More than a dozen promotional funds like this have been set up for different parts of American agriculture. Among the biggest are programs for dairy products, eggs, pork and cotton. All together, they collect and spend more than a half-billion dollars each year.
In a way, this is perfectly natural. Everybody has a marketing budget these days.
What’s unusual, though, is that the federal government collects this money, like a tax on every farmer producing these commodities (and sometimes importers), and then passes it on to groups like the Cattlemen’s Beef Board, or the American Egg Board or the National Pork Board.
Farmers voted to set up each of these programs, and then Congress made them mandatory.

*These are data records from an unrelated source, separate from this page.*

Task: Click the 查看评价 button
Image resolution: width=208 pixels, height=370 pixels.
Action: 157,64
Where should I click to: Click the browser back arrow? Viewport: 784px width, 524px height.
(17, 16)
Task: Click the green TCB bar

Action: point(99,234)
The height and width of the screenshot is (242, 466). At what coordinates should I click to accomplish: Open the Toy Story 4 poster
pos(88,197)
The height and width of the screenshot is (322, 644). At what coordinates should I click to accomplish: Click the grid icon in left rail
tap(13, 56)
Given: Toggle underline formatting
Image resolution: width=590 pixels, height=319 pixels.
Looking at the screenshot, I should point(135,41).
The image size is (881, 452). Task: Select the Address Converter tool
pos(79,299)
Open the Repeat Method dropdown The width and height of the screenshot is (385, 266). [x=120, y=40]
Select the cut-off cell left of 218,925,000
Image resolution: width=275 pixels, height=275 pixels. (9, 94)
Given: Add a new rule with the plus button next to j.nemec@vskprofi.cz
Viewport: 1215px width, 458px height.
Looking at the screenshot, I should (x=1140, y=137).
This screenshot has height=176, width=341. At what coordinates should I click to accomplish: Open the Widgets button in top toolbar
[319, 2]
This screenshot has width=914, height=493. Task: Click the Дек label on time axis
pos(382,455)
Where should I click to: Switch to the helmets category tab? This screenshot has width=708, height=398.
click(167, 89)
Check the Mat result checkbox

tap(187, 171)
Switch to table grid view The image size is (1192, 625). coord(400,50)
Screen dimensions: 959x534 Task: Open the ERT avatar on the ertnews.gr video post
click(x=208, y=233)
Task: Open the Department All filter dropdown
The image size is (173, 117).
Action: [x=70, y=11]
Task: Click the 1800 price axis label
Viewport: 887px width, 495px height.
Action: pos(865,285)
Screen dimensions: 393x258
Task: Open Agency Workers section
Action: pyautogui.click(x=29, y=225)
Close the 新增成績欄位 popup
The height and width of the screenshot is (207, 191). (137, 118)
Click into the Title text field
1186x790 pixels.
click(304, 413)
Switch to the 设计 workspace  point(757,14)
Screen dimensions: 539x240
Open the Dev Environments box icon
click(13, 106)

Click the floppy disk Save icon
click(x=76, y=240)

Every farmer is required, by law, to contribute.
The dollars the the government collects are subject to certain rules. They can’t be used for lobbying, or to say nasty things about other foods, or say things that aren’t true. "Everything we say must be backed up by research. We can’t make claims that we can’t back up," says Ruhland.
But beyond that, each group gets to spend those dollars solely to benefit its own industry.
This bothers Parke Wilde, an expert on U.S. food policy at Tufts University in Boston. He says the government is supposed to work on behalf of the general public and do things that we cannot easily do as private individuals, like build roads. But really, he says, do we need the government to collect money for beef advertising? "If we had [fewer] roads, we would be worse off. But if we had less advertising, it’s not clear at all that we would be worse off," he says.
What’s even more troublesome, Wilde says, is the fact that these groups sometimes step over the line and use government-collected funds to attack their opponents.
A few weeks ago, for example, the American Egg Board was forced to release emails showing that it tried to organize a public relations campaign against a competing product — a vegan alternative to mayonnaise.
The National Pork Board, meanwhile, is facing a lawsuit claiming that it used millions of those government-collected dollars to fund an industry lobbying organization called the National Pork Producer’s Council.
Wilde says there are several ways to stop this sort of thing.
He says the government could just stop acting as tax collector for farm industries. Alternatively, it could keep these programs alive, but put different people in charge of spending the money. It could require that the boards that control these funds include not just farmers and marketers, but also nutritionists, public health experts and environmental advocates.
"One way or another, though, it has to be fixed," Wilde says.